Ada beberapa alasan mengapa militer masuk ke dalam kehidupan politik dalam konteks sejarah Indonesia. Kusnanto Anggoro (dalam Azhar, 2005:14-15) mengungkapkan ada beberapa faktor yang menyebabkan militer indonesia terjun ke dalam kehidupan politik, yaitu (1) tidak dewasanya politisi sipil dalam mengelola negara, (2) adanya ancaman terhadap keamanan nasional, (3) ambisi mempertahankan privillege dalam merumuskan kebijakan pertahanan dan anggaran pertahanan, dan (3) melindungi akses dan aset ekonomi dan bisnis. Daniel S. Lev (dalam Azhar, 2005:15) mengungkapkan ada alasan subjektif dari perwira TNI untuk masuk ke dalam ranah politik dalam konteks sejarah Indonesia. Alasan tersebut adalah (1) dipersulitnya reorganisasi kekuatan militer oleh politik pemerintah, (2) dicampurinya urusan internal TNI oleh pimpinan politik, (3) terjadinya pertentangan di kalangan perwira TNI sendiri, dan (4) tidak disukainya kondisi politik dan kepemimpinan pemerintahan oleh TNI.
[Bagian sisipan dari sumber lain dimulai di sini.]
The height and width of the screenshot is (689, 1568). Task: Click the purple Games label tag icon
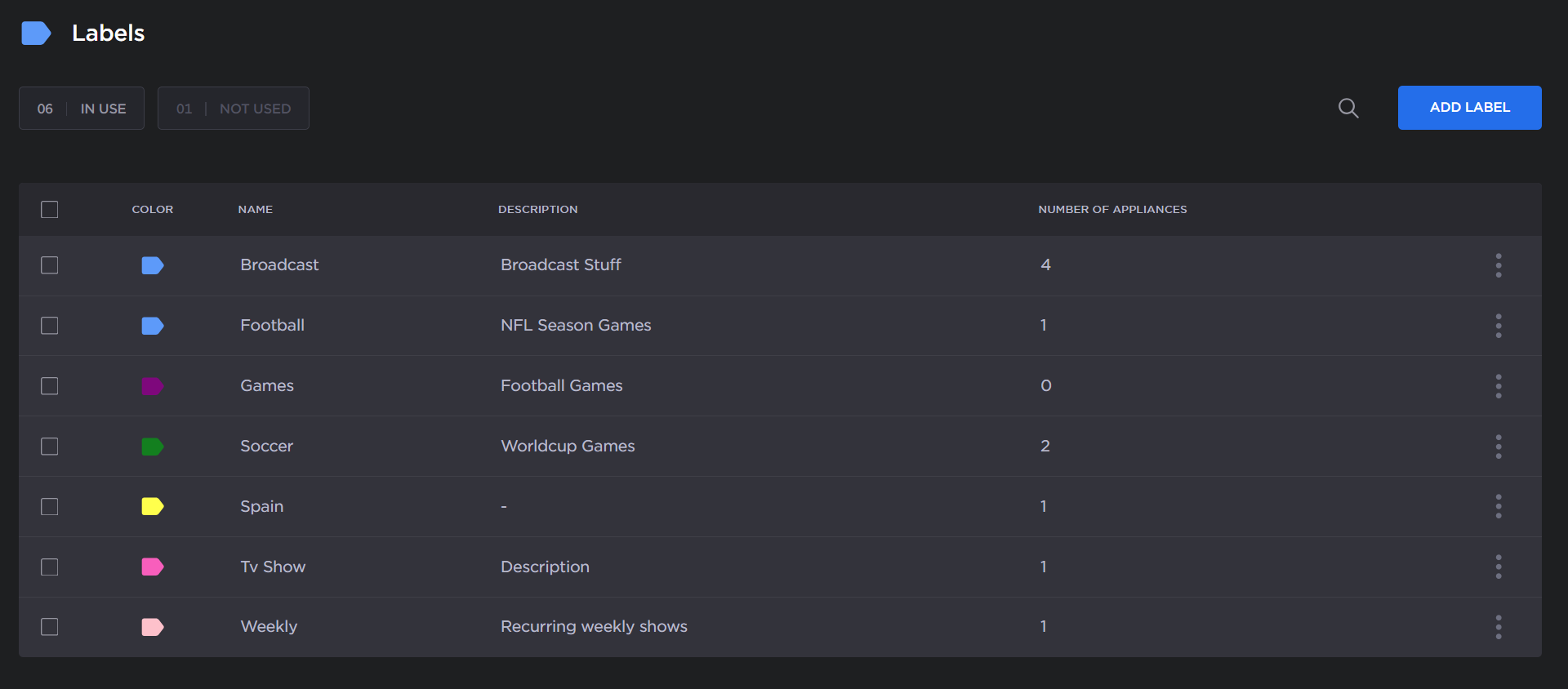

TNI mulai memainkan peran yang penting dalam mempengaruhi kekuasaan menjelang akhir tahun 1950-an. Presiden pertama Indonesia, Soekarno bahkan menjadikan TNI sebagai tritunggal bersama dirinya. Peran TNI dalam sistem politik mencapai puncaknya pada saat pengambilan kekuasaan oleh Soeharto pada tahun 1965. TNI memandang dirinya berhak mengambil kepemimpinan apabila kaum sipil dipandang tidak bisa secara efektif melindungi kepentingan nasional. Militer kemudian difungsikan oleh eksekutif sebagai kekuatan penyeimbang melawan oposisi politik Dalam era orde baru, militer bahkan berafiliasi dengan partai penguasa yaitu Golkar. Selama kurun waktu hampir tiga puluh dua tahun militer mendapatkan posisi yang istimewa dan strategis dalam kehidupan politik, sosial bahkan ekonomi di Indonesia. Selama militer patuh dan tunduk pada Soeharto, militer akan terus mendapat posisi yang strategis dalam pemerintahan.
Kondisi mulai berubah menjelang akhir masa pemerintahan Soeharto. Pada tahun 1980-an, militer sudah mulai tidak mendukung kepemimpinan Soeharto. Hal ini dikarenakan perhatian Soeharto kepada militer telah bergeser kepada kolega-kolega pengusaha yang dekat dengan keluarganya. Hingga pada Mei 1998, Soeharto mundur dari kursi kepresidenan, terjadi perubahan dalam peran dan fungsi militer. Pemerintahan mulai dipegang dari sipil, ada perubahan yang dilakukan dalam membatsi peran militer dalam politik serta banyak terjadi penataan dalam lingkungan internal partai Golkar ketika Harmoko menjadi ketua umum. Reformasi membuat militer harus mereformasi diri pula. Namun mendudukan militer dibawah supremasi sipil seperti yang diungkapkan dalam perspektif teoritis sebelumnya belum terlaksana secara optimal di Indonesia.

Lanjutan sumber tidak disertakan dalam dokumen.